No professional tennis tournaments have been played since 1 March, meaning high profile events such as Wimbledon and Roland Garros were forced to be suspended. At the moment, the US Open is still pencilled in for August but Clayton thinks this will go the same way as the European Grand Slams.
‘It’s the right decision,’ said Clayton in response to the ATP’s decision. ‘As frustrating as it is, it was inevitable. The suspension period has been extended to 1 August 2020 but I would be surprised if it doesn’t get extended again.
‘With tennis being such an international sport with players from all around the world playing in events all around the globe I think it’s going to be difficult to get back playing again this year. With the travel industry struggling as well I’m just not sure when things can get back to normal. From a more personal point of view, playing doubles, to social distance ourselves is virtually impossible.’

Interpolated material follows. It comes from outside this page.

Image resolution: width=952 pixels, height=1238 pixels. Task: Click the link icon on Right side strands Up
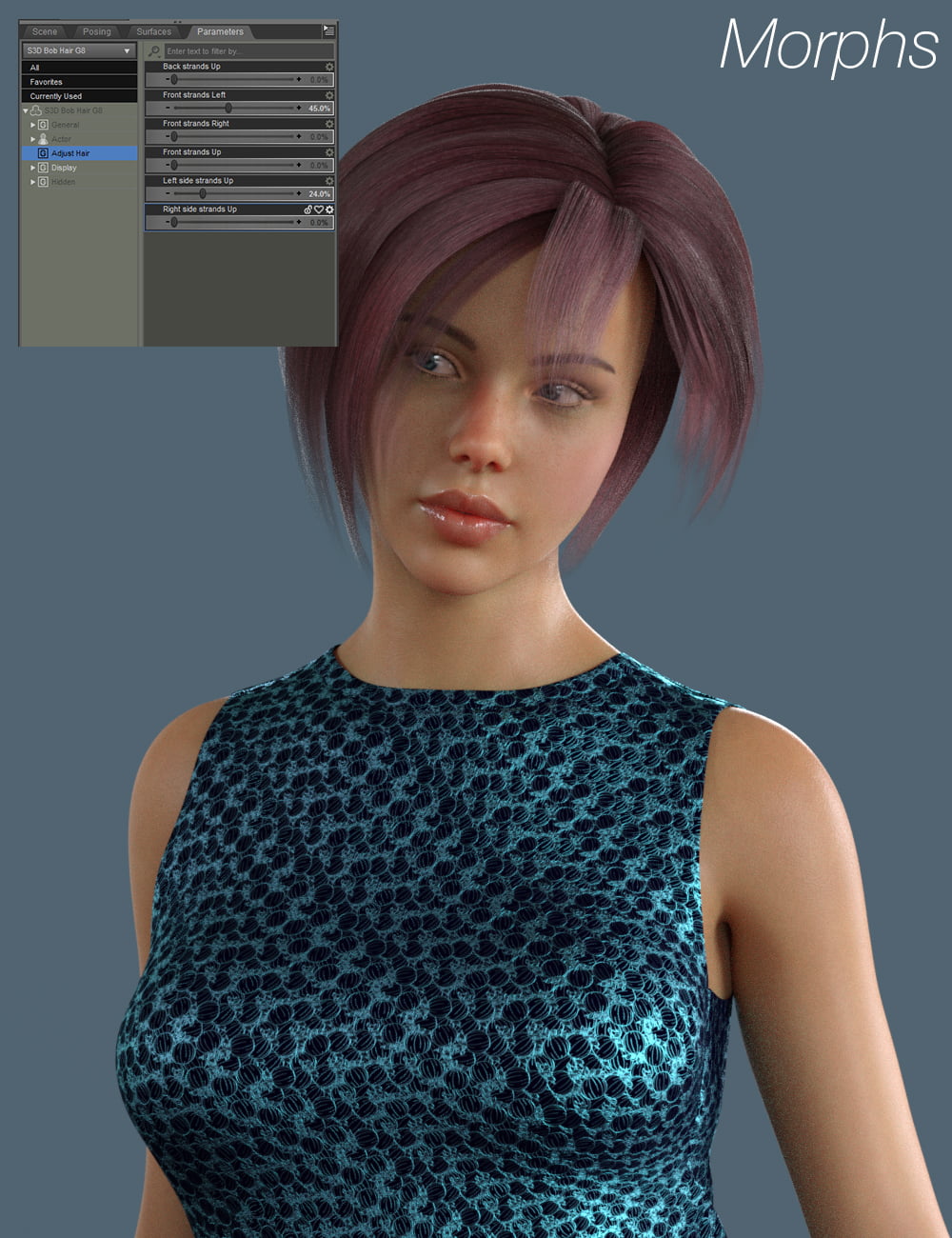pyautogui.click(x=307, y=209)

The 26-year-old’s last tournament was at the end of February, when he lost in the semi-finals of the Calgary National Bank Challenger with his doubles partner Liam Broady. With no tournament play for over two months, and none likely for another two and half months at least, it means Clayton has lost out on his prime income stream of tournament prize money. Thankfully, however, he has been able to count on the support of the LTA, the governing body of tennis in Britain, the Channel Islands and the Isle of Man, and his sponsor, Rathbones.
‘The LTA have been good. They’ve given us a little bit of support financially. They didn’t need to that and the players have been really grateful. It’s a big help,’ said Clayton. ‘I’ve got a great sponsor with Rathbones on the Island who I have a great relationship with. They’ve always been brilliant at supporting me through good times and bad, when I’ve had injuries, so obviously that’s been a big help as well and then we’ve also had support from the LTA with fitness support, access to doctors and training facilities opening again, including the national centre, although it is right for me to stay on the Island right now.
‘The tennis clubs over here are open so I can get on here but it’s difficult from a training perspective because you don’t really know what you’re training for. You’re training to stay fit and, don’t get me wrong, it’s great to be back out of court but mentally it’s been difficult. It’s almost like we’ve been injured. If we’re not going back to playing until January it’s a long time to be just training 24/7.’
Despite being unable to get back to full doubles training due to issues of social distancing, Clayton, who competes on the ATP Challenger Tour and is currently ranked 226, will be trying to make the most of the situation in his endeavours to keep in top condition, with a little help from some friends.
‘With the lockdown being eased, we can actually train now. But in many ways it makes it a bit trickier because you don’t know when and where you are training for,’ said Clayton. ‘I’m fortunate to have a couple of good guys here: James Faudemer at the Tennis Hub at St Clements I also hit with Andrew Evans at the Caesarean tennis club. They are also willing to hit, always willing to help, which is great. There are still a lot of exercises and drills I can do with just two guys that can crelate to doubles. Last week was great to get back into it. I probably hit half an hour a day on top of the fitness regimes. I will look to ramp it up a bit over the next couple of weeks.’
Clayton is also closely monitoring the possibilities of competing in domestic tournaments, with the National Championships returning to the British tennis calendar for the first time since 2002. Plans are at a very early stage, but the tournament is looking to be staged at an indoor venue this autumn.
‘I think the LTA are looking to do some stuff domestically in the UK but its all dependent on how everything transpires with number of cases and deaths, whether the UK will have a second peak,’ said Clayton. ‘There are a lot of questions right now. No one has been through this, so no one’s got the answers. I think they’ve got plans in place to run a couple of things domestically but I don’t know much more than that right now.’